REQUIRED ACTION
In the forum thread about friendship, rewrite everything from "I do not have" down to "are as people.", replacing "stupid people" with "unkind people".

PROVIDED TEXT
========================

We live in a shallow world. People use eachother. Friends use eachother. But there are still good friends to be found. Friends that would do anything for you. You just need to keep looking. If you notice someone or something is making you unhappy, then take some distance from it


----------



## Xmetalgirl (Sep 25, 2014)

I do not have this constant need to have "soooo many friends". I already know no one is worth my time because I have learned that. But I have to try to talk to people to make that "one or two loyal friends" don't I? Because if I don't talk to anyone at all then I won't meet the nice ones out of the bunches of stupid people and see who they are as people.



felicshagrace said:


> What's this constant need to have soooo many friends?
> 
> I mean i get you're just tryna make friends and all but majority of those people aren't worth your time. I don't get it. Cause you're just hurting yourself.
> 
> One or two loyal, trusting friends is all you need...and all you'll find really out of all those other "friends" i mean, it's not that hard to figure out.

========================

DATA BELOW
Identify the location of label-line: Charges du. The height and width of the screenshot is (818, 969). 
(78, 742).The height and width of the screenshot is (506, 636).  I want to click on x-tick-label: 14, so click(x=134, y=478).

========================

PROBLEM SOLUTION
I do not have this constant need to have "soooo many friends". I already know no one is worth my time because I have learned that. But I have to try to talk to people to make that "one or two loyal friends" don't I? Because if I don't talk to anyone at all then I won't meet the nice ones out of the bunches of unkind people and see who they are as people.